Jane Danvers has served the Australian educational community for over 20 years. She is the Principal of Wilderness School, one of the most recognised girls’ schools in South Australia and was the inaugural Principal of University Senior College.

She is the Presiding Member of the South Australian Certificate of Education Board, responsible for the senior secondary curriculum and assessment across South Australia, the Northern Territory and many schools in Asia.

She serves on the Committee for Economic Development SA/NT State Advisory Board (CEDA), the University of Adelaide School of Humanities, Advisory Board and is a member of the Strategic Advisory Board of the Wellbeing and Resilience Centre in the South Australian Health and Medical Research Institute (SAHMRI).  In 2016, Jane joined the Faculty External Advisory Council of the Faculty of Health and Medical Sciences at the University of Adelaide.

Throughout her professional life, she has contributed to the wider educational debate, and supported, promoted and challenged pedagogical advancement in schools. She has been a keen advocate for gender equality and diversity most recently speaking to the SA Health Gender Equality and Diversity Steering Committee and the Property Council of Australia’s’ annual diversity lunch ‘Growing the Talent Pool.  She was guest panellist for the University of South Australia’s Women of the World and was recently quoted in Madonna King’s new book Being 14.  She is proud to have overseen the development of academic scholarships for adolescent girls in rural Nepal.

Ms Danvers has served on the national Board of the Australian Heads of Independent Schools, the Ministerial Advisory Committee on Non-Government Schools, the Governing Council of St Ann’s Residential College, the future SACE’s Higher and Further Education Task Group, the South Australian Tertiary Admissions Centre Schools Reference Group, and the AHISA National Curriculum Advisory Group.

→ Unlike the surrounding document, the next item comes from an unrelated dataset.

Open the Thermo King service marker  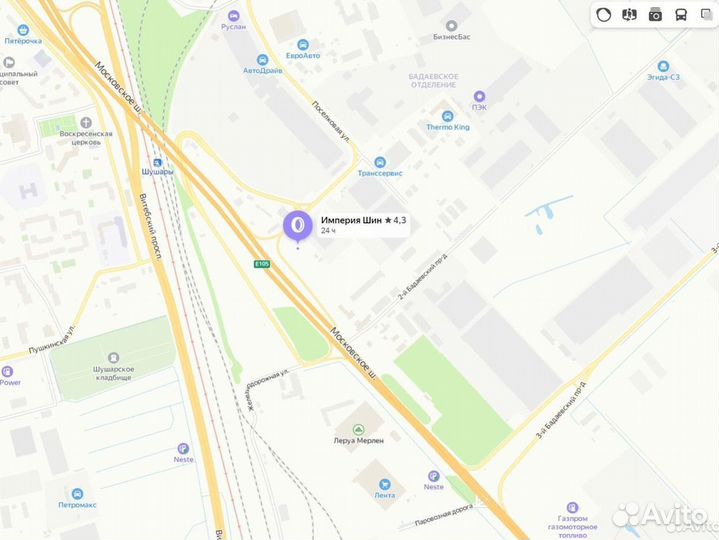pos(448,116)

She holds memberships with the Australian College of Educators and the Australian Council for Educational Leaders, the Association of Heads of Independent Schools of Australia (AHISA), the Association of Independent Schools of SA (AISSA), the Alliance of Girls’ Schools of Australasia (AGSA) and the International Association for the Study of Cooperation in Education

In 2013 she was awarded the AISSA Noel Volk Excellence Award and the Principals Australia Institute’s John Laing Award.